═══ STORED DATA

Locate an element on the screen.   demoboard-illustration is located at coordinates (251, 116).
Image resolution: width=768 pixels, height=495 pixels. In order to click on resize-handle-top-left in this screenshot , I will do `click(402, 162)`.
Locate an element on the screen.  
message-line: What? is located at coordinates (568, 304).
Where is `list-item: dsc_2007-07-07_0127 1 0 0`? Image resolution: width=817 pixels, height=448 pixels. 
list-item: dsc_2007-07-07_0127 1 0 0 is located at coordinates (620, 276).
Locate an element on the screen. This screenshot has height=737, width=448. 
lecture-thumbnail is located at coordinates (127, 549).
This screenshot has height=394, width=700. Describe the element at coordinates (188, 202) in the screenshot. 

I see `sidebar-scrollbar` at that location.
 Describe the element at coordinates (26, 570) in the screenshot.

══════

# WORK ORDER:
Please identify each line in the material above that contains the string "item" and copy those lines out in full.

# EXERCISE SOLUTION:
Where is `list-item: dsc_2007-07-07_0127 1 0 0`? Image resolution: width=817 pixels, height=448 pixels. 
list-item: dsc_2007-07-07_0127 1 0 0 is located at coordinates (620, 276).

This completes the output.